Face facts secret agents, if you are gonna marry a person, you damn well better like them, and be capable of communicating with them.

Liking and loving a person is two different things.

A marriage is not spent only in bed, you have to have options of things to do together which don't entail sex.

IMO this is the major reason for the high divorce rate, so many young adults are smitten by appearances, they dive into a relationship, only to find that when they get out of bed, they have nothing to do together, or talk about with each other. Such a marriage/relationship is doomed, life is not one big orgasm.

This isn't just a random topic I've chosen, I found out today that a young cousin of mine has just separated from her 3rd husband, she is 25 years old, with 5 young kids, and each of them has a different father.

I feel sorry for those children, and am doing all I can to help them, my cousin however is lucky to get the time of day from me. Her actions, her attitudes, her refusal to see a bloke as anything more than a penis infuriates me, but to be honest, it's probably none of my business.

Still though, if people were strong enough to use their brains, instead of their glands, that divorce rate would fall.
 
Originally posted by Asgardian
IGNORE the things that are really important about women or blokes.....PERSONALITY & INTELLIGENCE

Face facts secret agents, if you are gonna marry a person, you damn well better like them, and be capable of communicating with them.

Liking and loving a person is two different things.

A marriage is not spent only in bed, you have to have options of things to do together which don't entail sex.

IMO this is the major reason for the high divorce rate, so many young adults are smitten by appearances, they dive into a relationship, only to find that when they get out of bed, they have nothing to do together, or talk about with each other. Such a marriage/relationship is doomed, life is not one big orgasm.

This isn't just a random topic I've chosen, I found out today that a young cousin of mine has just separated from her 3rd husband, she is 25 years old, with 5 young kids, and each of them has a different father.
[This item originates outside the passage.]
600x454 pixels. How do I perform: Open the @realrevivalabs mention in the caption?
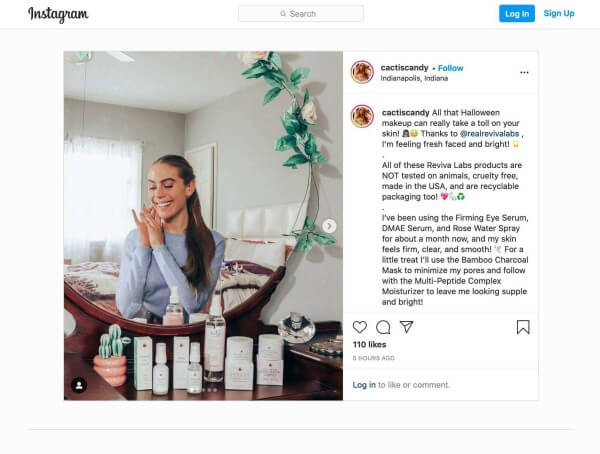click(x=489, y=132)
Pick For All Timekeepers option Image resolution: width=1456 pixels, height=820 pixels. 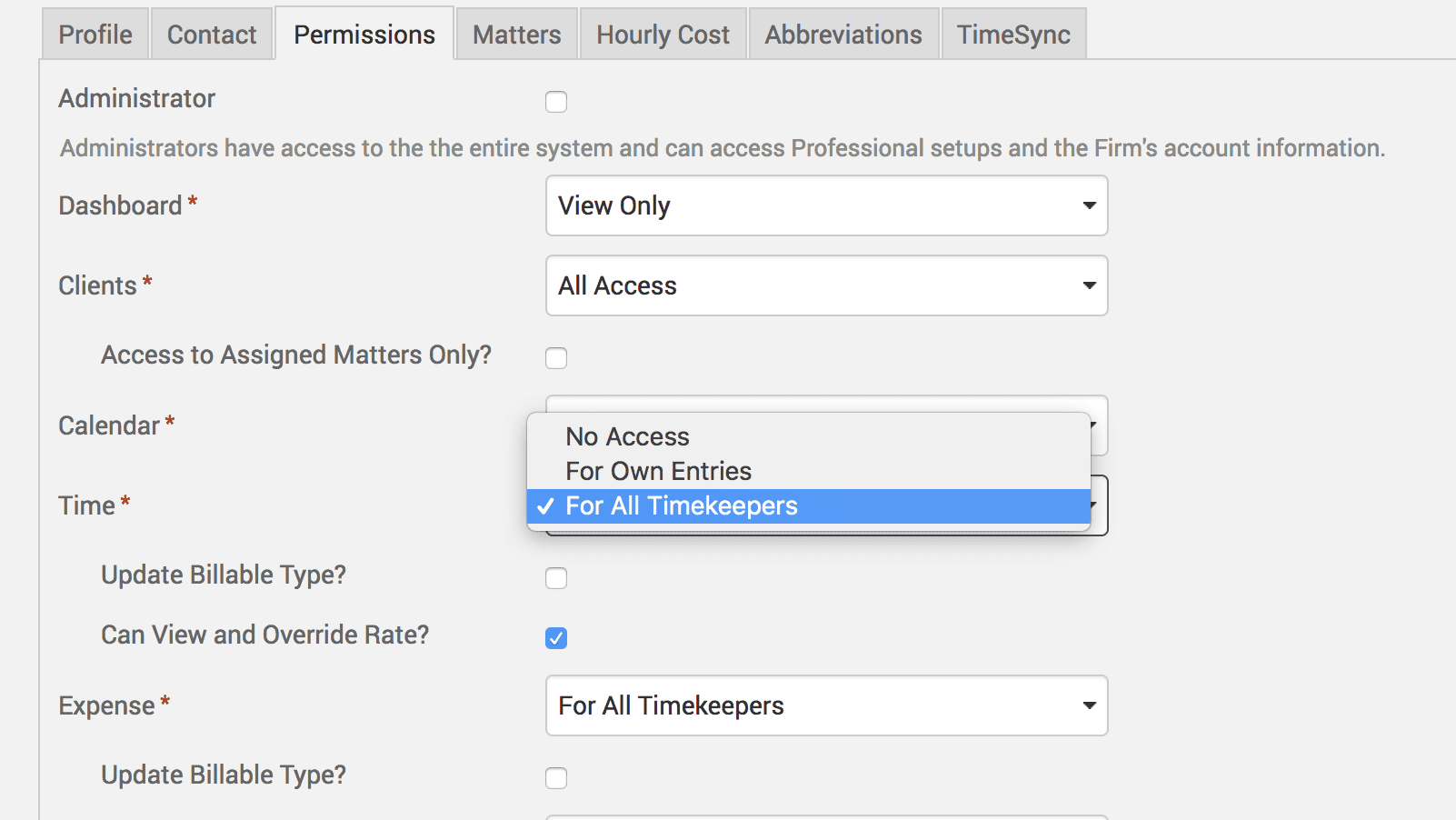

I feel sorry for those children, and am doing all I can to help them, my cousin however is lucky to get the time of day from me. Her actions, her attitudes, her refusal to see a bloke as anything more than a penis infuriates me, but to be honest, it's probably none of my business.

Still though, if people were strong enough to use their brains, instead of their glands, that divorce rate would fall.


who wants to **** an Ugly person though (besides ppl who are blind ****ed blind not blind blind)
 
Re: Re: All the threads about a person's appearance

Originally posted by anonymous Joe
who wants to **** an Ugly person though (besides ppl who are blind ****ed blind not blind blind)

Why do you have to respond to a half decent thread with BS. Go away please.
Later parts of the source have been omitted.